Dr Crook pointed out that the most important issue was the impact that these conditions were having on the quality of care received by patients.
“That’s really the crux of the issue. The majority of us don’t get into this industry for the money and what these class actions are more about is the fact that these hours are unsafe both for doctors and for the patients that we look after,” she said.
“No one no one wants their loved ones to be looked after by a doctor who’s tired and overworked and burnt out. Maximum shift length in Victoria has just been reduced from 16 to 14 hours and it’s not uncommon to work consecutive 14-hour shifts.
“So, when you think of that as rostered working time, if you add to that the un-rostered time, it’s an incredibly dangerous situation.”
The AMA VIC’s 2021 Hospital Health Check surveyed more than 1,000 junior doctors working in public hospitals and found that:
- 47 per cent reported making a clinical error due to fatigue
- 50 per cent said they had made an error due to excessive workload or understaffing
- 47 per cent reported never being paid for un-rostered overtime
- 34 per cent raised serious concerns about their workload but were ignored
The lawyer spearheading many of the claims, Hayden Stephens, from Hayden Stephens & Associates told Today that the issue was clearly a widespread, systemic problem.
“We’ve had legal teams working with talking to doctors right throughout parts of Victoria, regional New South Wales and most recently in Canberra and Calvary Health Services in the Territory,” Mr Stephens said.
“I think this demonstrates that this is a problem that’s very much embedded in the business of running health right across our country. And doctors are now banding together to say enough is enough. This practice of excessive hours, dangerous hours must stop.”
For example, in August 2022, during the Victorian class action against Peninsula Health, the Federal Court was presented with an email from an executive staff member, dated April 2016, that stated, ‘We are getting 150-plus hours for free each week from our guys.’
“… 90% of the staff put down the rostered hours and not what they actually work. It looks like we are paying a lot, but we are getting 150-plus hours for free each week from our guys,” the email said.
Yet details from the statement of claim lodged on 21 December 2021 in another class action, this time against Alfred Health, show that in VIC at least, DITs are covered by an enterprise agreement, which states, in clause 25.1.1 that, for full-time HMOs, ordinary hours of work must be 38 hours per week or an average of 38 hours per week for up to 4 weeks.
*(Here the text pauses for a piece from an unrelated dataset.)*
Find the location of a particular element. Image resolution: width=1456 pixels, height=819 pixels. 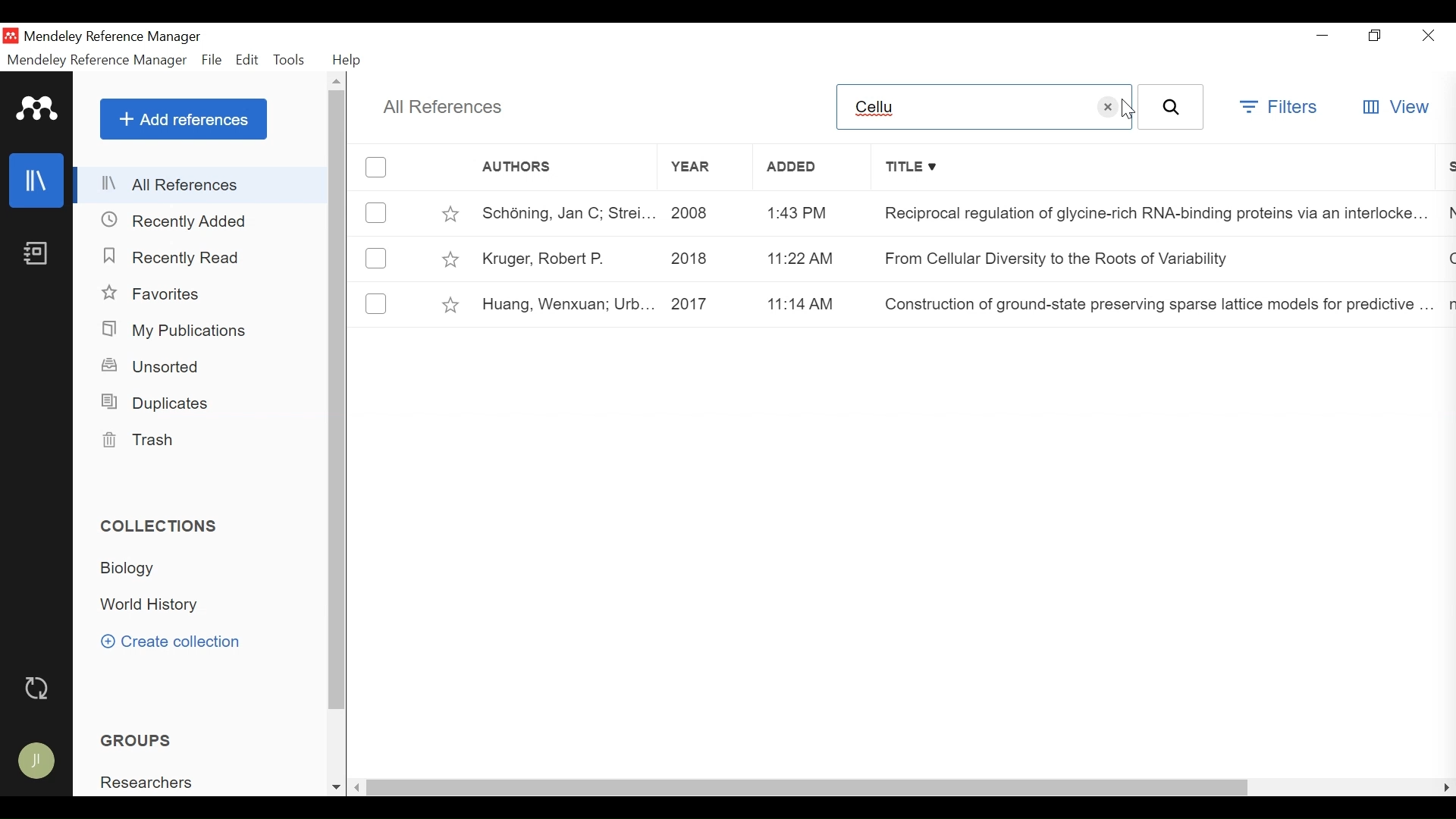

Group is located at coordinates (145, 781).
In clause 25.1.3, ordinary hours of work for full-time registrars must be 38 hours per week plus five reasonable additional hours of training time, equalling 43 hours per week or an average of 43 hours per week for up to 4 weeks.
Andrew Grech of Gordon Legal, told ABC News on 20 March 2023, that hospitals were aware of the extent of unpaid, un-rostered overtime being performed by junior doctors and were “exercising wilful blindness” by ignoring it.
“What they say is … ‘Well, we don’t have claims for overtime, so therefore the working hours must be fine,'” he said.
“Of course, you don’t have claims because you actively discourage people from making claims for overtime, and when they do, every possible administrative and bureaucratic hurdle is put in their face.”
Mr Stephens told the ABC that mediation talks had not led to any resolution so far.
“We certainly hope these matters are able to be resolved earlier rather than later … but we are preparing as if the matter is going to proceed to trial,” he said.
“In that regard, we’re in the process of interviewing many, many doctors in respect to giving evidence and sharing their stories.”
The news that discussions between Hayden Stephens and Associates and healthcare services in the NT arrived just before Royal Darwin and Palmerston hospitals declared a ‘code yellow’ due to a steady increase in the number of patients.